The UK’s retailers spend a lot of money bankrolling so-called merchandising experts. So why does it appear that the only way to promote fruit and vegetables in any form is to price cut?

The lack of promotional innovation on display across the board is staggering. On-pack promotions offering holidays, kids-go-free etc.. are rife, but all too often shoved to the back of the shelves while the BOGOFs and three-for-twos take centre stage.

Next week is National Organic Week. The ideal opportunity you might think for retailers to put their extensive organic portfolios into the limelight and encourage the consumer to eat organic fruit and vegetables through thought-provoking messages and eye-catching displays in-store.

The national media and organics lobbyists will be creating demand in their own inimitable ways. Surely the nation’s supermarkets can ride on the back of that; using their in-house skills base and knowledge of their customers to drum up significant additional trade in organic produce at the usual prices.

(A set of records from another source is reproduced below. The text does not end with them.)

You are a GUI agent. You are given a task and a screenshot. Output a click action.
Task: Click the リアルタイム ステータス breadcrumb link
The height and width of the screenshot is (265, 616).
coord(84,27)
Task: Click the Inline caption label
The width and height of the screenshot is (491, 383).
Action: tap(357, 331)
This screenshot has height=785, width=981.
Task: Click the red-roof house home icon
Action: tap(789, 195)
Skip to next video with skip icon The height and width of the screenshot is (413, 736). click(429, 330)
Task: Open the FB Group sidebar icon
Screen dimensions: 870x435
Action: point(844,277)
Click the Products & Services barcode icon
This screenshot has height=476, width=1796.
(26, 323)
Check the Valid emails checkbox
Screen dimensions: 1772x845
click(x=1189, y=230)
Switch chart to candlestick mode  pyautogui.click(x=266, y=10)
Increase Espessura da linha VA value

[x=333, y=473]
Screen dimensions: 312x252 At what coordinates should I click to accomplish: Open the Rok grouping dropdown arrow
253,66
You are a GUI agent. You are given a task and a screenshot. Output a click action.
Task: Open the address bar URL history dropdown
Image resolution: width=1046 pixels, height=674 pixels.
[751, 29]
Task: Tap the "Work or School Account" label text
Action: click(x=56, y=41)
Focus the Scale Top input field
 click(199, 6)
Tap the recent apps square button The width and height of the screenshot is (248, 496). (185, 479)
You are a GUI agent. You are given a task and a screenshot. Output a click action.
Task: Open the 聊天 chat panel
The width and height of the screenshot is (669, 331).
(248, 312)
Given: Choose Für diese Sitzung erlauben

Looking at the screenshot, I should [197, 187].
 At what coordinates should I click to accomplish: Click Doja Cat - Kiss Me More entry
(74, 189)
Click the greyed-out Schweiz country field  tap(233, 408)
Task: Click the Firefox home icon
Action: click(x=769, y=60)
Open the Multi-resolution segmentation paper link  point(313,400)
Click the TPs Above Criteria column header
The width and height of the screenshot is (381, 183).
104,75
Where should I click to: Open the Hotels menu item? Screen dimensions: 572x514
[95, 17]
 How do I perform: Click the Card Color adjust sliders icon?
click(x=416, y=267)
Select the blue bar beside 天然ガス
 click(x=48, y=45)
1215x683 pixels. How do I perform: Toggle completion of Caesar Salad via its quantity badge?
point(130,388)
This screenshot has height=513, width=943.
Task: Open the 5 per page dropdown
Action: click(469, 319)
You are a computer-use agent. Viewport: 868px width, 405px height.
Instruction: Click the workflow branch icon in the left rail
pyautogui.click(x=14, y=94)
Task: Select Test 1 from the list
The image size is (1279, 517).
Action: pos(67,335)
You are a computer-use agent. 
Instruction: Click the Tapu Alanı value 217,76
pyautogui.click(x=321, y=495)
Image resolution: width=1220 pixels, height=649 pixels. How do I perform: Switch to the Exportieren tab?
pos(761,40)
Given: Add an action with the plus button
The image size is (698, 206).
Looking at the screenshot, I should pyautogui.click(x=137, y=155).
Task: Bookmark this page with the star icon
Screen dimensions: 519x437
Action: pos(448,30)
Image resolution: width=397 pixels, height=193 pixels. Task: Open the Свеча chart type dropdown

Not likely. The opportunity to sell extra volume is always met with the same response. Cut prices.

Consistently, retailers do not display the confidence in their own ability to programme larger volumes of organics - or any fresh produce segment (remember the Fairtrade price cuts earlier this year) - into their stores and then sell them without chopping prices and supplier margins. Even when the product has a very good chance to more or less sell itself.